Another research rebuts the cyberspace-makes-us-lonely meme.
Claude Fischer breaks it down:
- We tend to make more connections through digital tech: "People using the Internet, most studies show, increase the volume of their meaningful social contacts."
- We use those connections to intensify relationships: "People use new media largely to enhance their existing relationships—say, by sending pictures to grandma... people tell researchers that electronic media have enriched their personal relationships."
- We don't lose offline friends to online simulacra: "E-communications do not generally replace in-person contact."
- We sometimes use the net to meet folks for like: "a forthcoming study shows that many more Americans are meeting life partners online."
A key point is that not only doesn't technology cause loneliness, but loneliness itself is not on the rise.
Americans are not discernibly more isolated—few were isolated at any point in those decades—and Americans remain just as confident of the support family and friends provide. [emphasis in original]
Loneliness is a social problem because lonely people suffer.

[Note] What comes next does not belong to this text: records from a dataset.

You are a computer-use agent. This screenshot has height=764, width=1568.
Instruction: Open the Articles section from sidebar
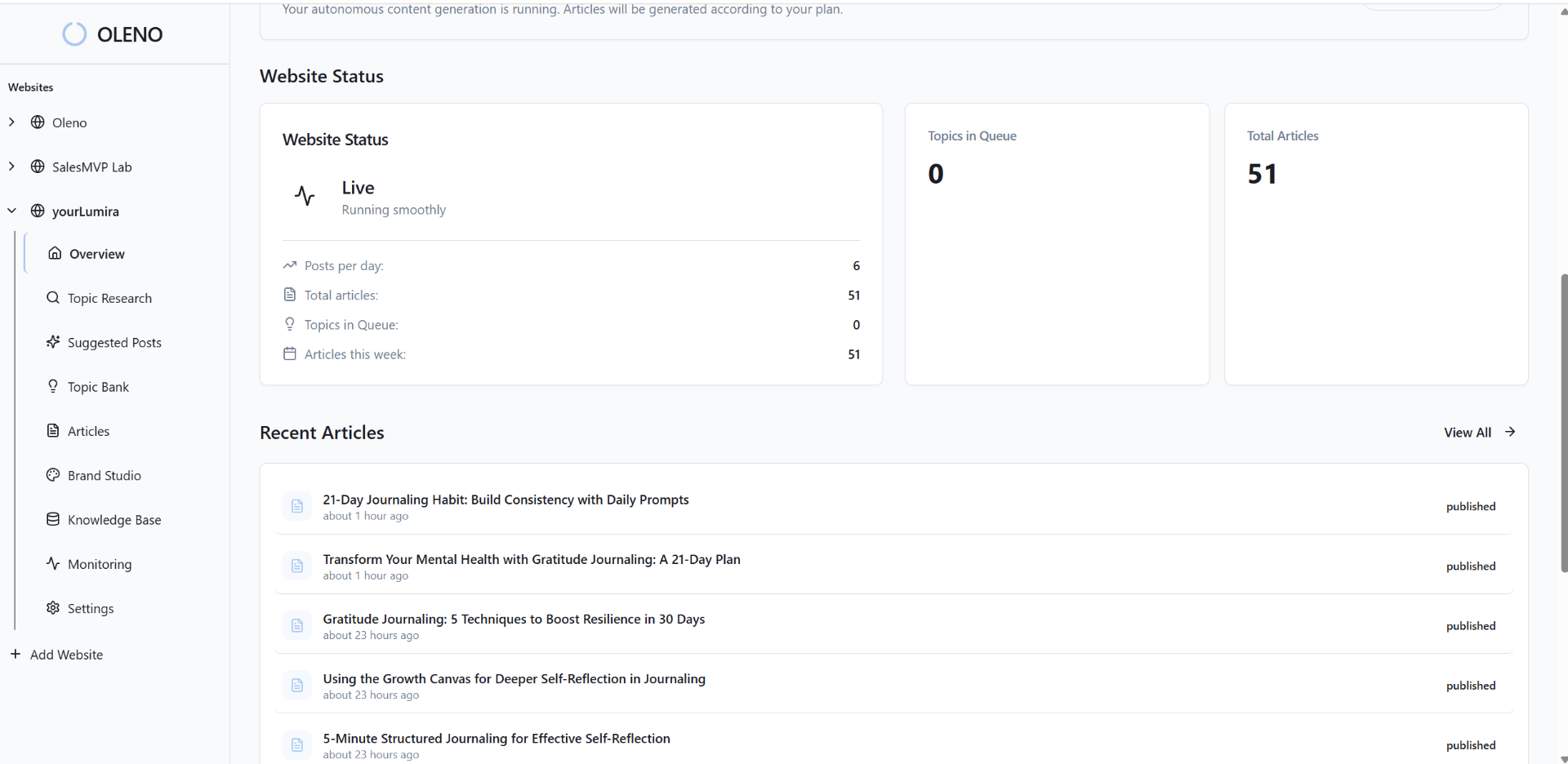coord(88,430)
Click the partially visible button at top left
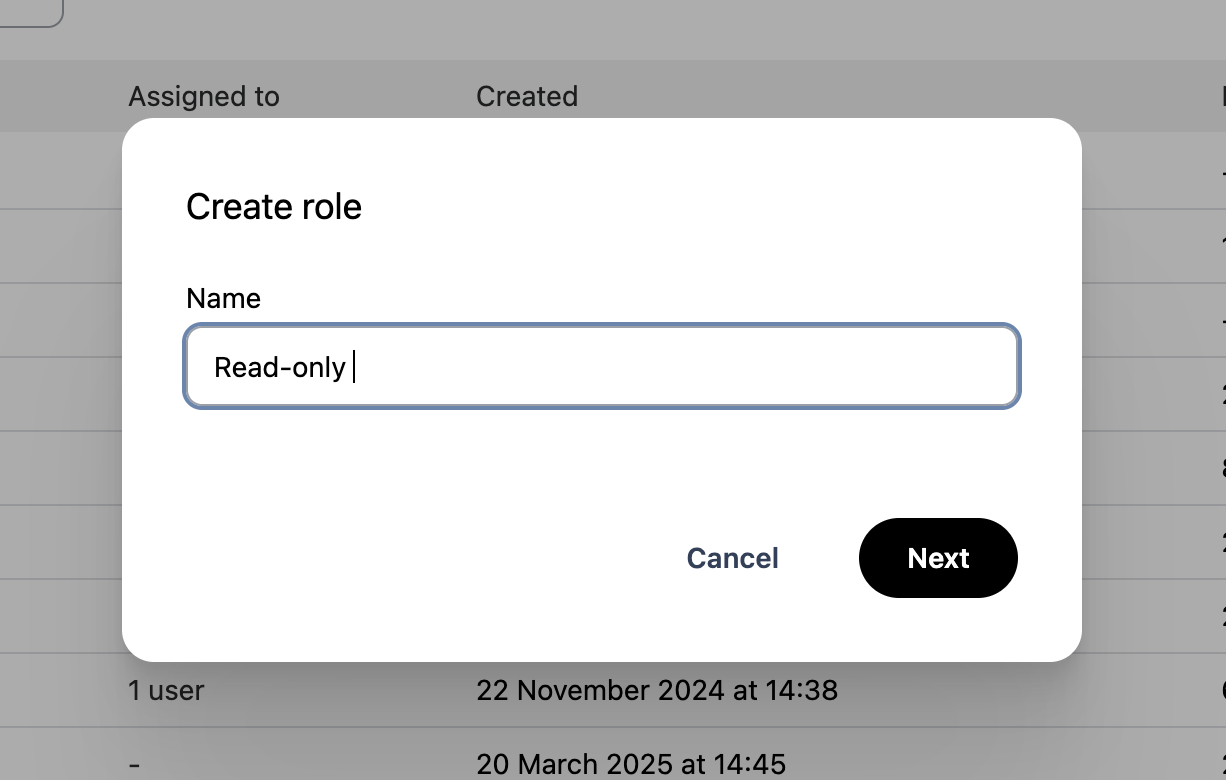The image size is (1226, 780). point(30,12)
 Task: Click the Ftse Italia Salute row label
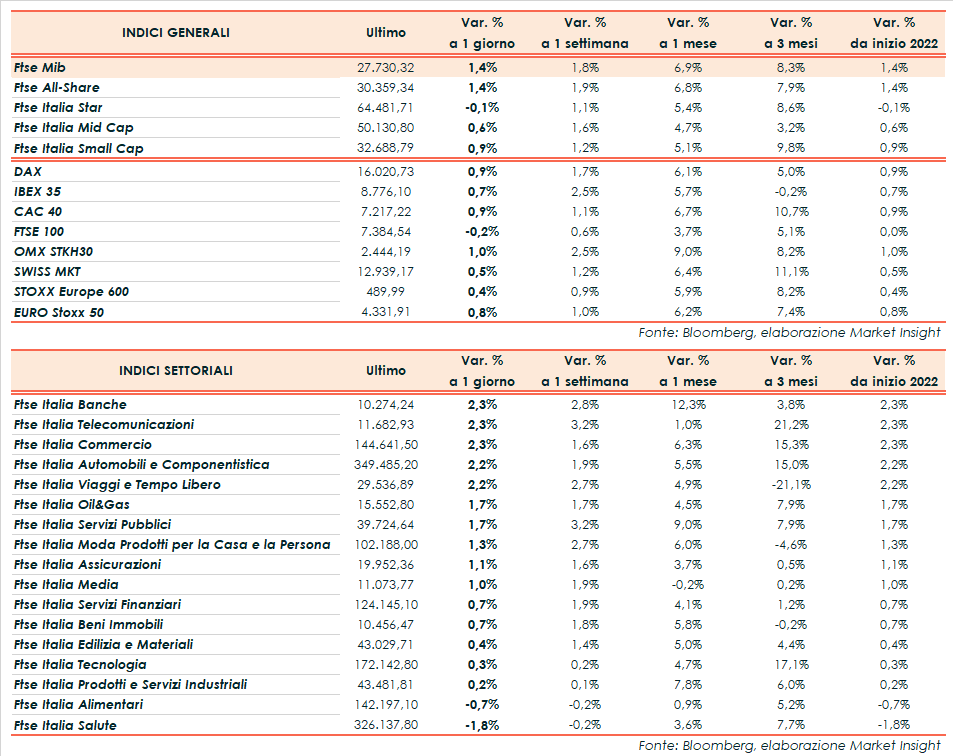click(65, 725)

But it’s not a growing problem.
For Americans, it's an old worry, in fact:
The 1950s—the era of large families, crowded churches, and schmoozing suburbanites—brought us hand-wringing books such as Man Alone: Alienation in Modern Society and the best-selling The Lonely Crowd, which landed author David Reisman on the cover of Time magazine. About a half-century before that, policymakers were worrying about the loneliness of America’s farmers, and observers were attributing a rising suicide rate to the loneliness of immigrants or to modernity in general. And so on, ever back in time. Noted historian Page Smith described colonial Americans’ “cosmic loneliness” and the upset stomachs and alcoholism that resulted. Americans have either been getting lonelier since time immemorial or worrying about it since then.